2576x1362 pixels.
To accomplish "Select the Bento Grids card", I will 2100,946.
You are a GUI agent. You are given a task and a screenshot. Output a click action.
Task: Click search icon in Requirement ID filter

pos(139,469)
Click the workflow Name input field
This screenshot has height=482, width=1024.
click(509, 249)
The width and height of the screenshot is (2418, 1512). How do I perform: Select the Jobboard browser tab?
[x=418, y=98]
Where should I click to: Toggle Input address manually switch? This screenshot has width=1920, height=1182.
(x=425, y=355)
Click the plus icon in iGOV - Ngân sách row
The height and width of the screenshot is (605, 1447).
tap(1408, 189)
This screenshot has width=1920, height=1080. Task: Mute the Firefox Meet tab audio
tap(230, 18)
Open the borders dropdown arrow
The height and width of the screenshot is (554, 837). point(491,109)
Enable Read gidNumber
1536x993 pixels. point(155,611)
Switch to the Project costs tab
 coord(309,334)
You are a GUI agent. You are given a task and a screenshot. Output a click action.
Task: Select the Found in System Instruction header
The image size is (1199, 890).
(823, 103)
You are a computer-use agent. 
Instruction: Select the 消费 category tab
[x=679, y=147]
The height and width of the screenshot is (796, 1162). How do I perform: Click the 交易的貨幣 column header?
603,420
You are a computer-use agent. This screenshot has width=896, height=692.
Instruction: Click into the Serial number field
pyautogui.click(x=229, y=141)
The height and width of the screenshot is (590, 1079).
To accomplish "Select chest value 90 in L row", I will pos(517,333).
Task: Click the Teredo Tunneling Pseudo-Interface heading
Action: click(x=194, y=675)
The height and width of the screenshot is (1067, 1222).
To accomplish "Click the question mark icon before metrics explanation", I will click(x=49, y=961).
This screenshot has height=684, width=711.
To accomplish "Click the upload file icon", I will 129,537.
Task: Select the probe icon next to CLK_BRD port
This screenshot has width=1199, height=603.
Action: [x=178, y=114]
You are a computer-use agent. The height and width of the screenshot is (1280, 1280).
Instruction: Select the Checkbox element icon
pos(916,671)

---*---

◆ To do
Count the lines of the records that contain the string "agent", matching case exactly, and give only the number.

◆ Exercise response
5